== SOURCE EXCERPT ==

Hale v. Lange

This appeal is from a judgment against appellant for $334, rendered in a statutory proceeding against him for failure to promptly levy an execution issued on a judgment of the court below in favor of appellees against C. E. Jones and placed in the hands of appellant as sheriff of Houston county.

In their motion against appellant appellees alleged the rendition of the judgment against Jones, the issuance of an alias writ of execution thereunder and the placing of the same in the hands of appellant, as sheriff of Houston county, about August 21, 1924, and that the latter failed and refused to make any levy upon the property of Jones until about September 20, 1924, failed to advertise any of the property for sale until about November 15, 1924, and failed to pay over to plaintiff or the court any sums collected or made out of the property of Jones, and that the judgment under which the writ had been issued remained unsatisfied with the exception of the sum of $48.26.

The appellant in answer to the motion, in addition to pleading a general denial, alleged in substance that at the time the writ was placed in appellant's hands, and at all subsequent times, Jones, excluding such as was exempt from execution or forced sale, owned insufficient property measured at either its fair, actual, or market value to equal the amount of his debts, which aggregated more than $1,000, his property subject to execution being of the value of less than $350; that Jones was insolvent; that a levy made upon his property subject to execution would have been immediately followed by the institution by him of voluntary bankruptcy proceedings, which would have, under the Bankruptcy *Page 1047 Law (11 USCA), avoided any levy or any sale of the property under a levy, and that consequently the failure to levy on the property earlier than was done worked no injury to appellees, and, further, that as a matter of fact, within a period less than four months after the receipt of the writ by appellant Jones was upon his voluntary petition adjudged a bankrupt on November 6, 1924.

The one proposition presented and relied on by appellant for a reversal of the judgment is thus stated in his brief:

"In a summary proceeding such as this to recover damages from a sheriff for his failure to make a prompt levy of a writ of execution and a sale thereunder, no recovery can be allowed when it is affirmatively shown that a levy was in fact made upon all of the debtor's property subject to levy, that the goods were offered for sale without success and the writ returned showing these facts, and when it further appears that delay in making the levy and attempting the sale resulted in no injury to appellants in execution, because there was between the earliest time at which the levy could have been made and the time it was actually made no substantial change in either the property which could be reached or in the circumstances affecting a sale of it."

===
== RECORDS PROVIDED ==

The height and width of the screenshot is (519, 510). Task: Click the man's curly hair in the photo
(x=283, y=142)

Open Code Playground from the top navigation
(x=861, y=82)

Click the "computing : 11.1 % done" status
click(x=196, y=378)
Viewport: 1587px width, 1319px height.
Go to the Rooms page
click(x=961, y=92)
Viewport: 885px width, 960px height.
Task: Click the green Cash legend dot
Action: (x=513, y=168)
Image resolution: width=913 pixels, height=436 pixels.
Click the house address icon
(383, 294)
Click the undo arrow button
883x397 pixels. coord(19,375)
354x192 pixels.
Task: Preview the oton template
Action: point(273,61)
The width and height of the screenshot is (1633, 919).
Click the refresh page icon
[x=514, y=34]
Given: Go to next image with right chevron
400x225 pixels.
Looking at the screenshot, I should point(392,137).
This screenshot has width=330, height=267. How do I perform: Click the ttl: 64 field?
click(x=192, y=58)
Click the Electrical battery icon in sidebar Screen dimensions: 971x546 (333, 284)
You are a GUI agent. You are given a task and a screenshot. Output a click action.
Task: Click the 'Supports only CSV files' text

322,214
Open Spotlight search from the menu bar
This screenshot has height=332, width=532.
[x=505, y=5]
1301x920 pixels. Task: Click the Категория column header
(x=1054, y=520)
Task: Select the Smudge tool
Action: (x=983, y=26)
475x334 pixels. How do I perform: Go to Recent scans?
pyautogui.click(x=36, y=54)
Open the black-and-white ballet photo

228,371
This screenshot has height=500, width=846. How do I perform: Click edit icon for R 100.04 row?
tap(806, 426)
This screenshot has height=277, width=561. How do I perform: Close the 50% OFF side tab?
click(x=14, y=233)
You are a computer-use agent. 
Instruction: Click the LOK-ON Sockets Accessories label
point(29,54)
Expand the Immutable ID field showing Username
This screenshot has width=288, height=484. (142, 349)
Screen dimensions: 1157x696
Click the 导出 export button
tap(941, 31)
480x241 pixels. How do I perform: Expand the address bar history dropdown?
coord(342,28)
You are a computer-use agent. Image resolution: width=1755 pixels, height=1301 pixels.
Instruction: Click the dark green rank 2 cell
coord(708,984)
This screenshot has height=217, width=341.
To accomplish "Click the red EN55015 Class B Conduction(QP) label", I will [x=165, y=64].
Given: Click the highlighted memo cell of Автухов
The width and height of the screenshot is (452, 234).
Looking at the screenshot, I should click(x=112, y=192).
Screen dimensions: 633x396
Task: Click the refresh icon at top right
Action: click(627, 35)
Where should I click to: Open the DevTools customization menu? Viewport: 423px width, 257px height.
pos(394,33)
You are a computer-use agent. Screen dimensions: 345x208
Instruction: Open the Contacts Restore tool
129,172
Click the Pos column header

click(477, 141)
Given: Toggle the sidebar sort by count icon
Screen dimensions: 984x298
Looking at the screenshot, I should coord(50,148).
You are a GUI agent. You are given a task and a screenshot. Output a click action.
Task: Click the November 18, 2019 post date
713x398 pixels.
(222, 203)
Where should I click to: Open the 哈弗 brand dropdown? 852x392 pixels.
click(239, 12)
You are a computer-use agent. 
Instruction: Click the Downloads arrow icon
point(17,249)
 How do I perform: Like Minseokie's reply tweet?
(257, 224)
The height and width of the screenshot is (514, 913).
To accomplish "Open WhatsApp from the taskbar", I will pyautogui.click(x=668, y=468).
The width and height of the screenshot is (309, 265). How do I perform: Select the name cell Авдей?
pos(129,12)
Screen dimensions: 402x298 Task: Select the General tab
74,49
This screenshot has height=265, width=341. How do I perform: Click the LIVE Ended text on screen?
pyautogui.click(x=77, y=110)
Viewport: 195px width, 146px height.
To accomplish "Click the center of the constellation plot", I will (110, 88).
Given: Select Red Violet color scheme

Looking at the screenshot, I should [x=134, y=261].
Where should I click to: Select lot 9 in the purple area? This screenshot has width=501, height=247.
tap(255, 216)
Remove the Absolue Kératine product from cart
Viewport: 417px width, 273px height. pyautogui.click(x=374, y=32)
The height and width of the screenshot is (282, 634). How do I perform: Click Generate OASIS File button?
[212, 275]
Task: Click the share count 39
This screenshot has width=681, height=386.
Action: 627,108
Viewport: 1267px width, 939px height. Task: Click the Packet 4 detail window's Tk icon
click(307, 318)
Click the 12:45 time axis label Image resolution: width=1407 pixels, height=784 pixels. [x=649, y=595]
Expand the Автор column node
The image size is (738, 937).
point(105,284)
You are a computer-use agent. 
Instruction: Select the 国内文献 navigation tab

===

GIVEN INSTRUCTION: Reproduce the passage of the Hale v. Lange opinion that begins at the words "In their motion" and stops after "sum of $48.26.", substituting "renewed" for "alias".

RIGHT ANSWER:
In their motion against appellant appellees alleged the rendition of the judgment against Jones, the issuance of an renewed writ of execution thereunder and the placing of the same in the hands of appellant, as sheriff of Houston county, about August 21, 1924, and that the latter failed and refused to make any levy upon the property of Jones until about September 20, 1924, failed to advertise any of the property for sale until about November 15, 1924, and failed to pay over to plaintiff or the court any sums collected or made out of the property of Jones, and that the judgment under which the writ had been issued remained unsatisfied with the exception of the sum of $48.26.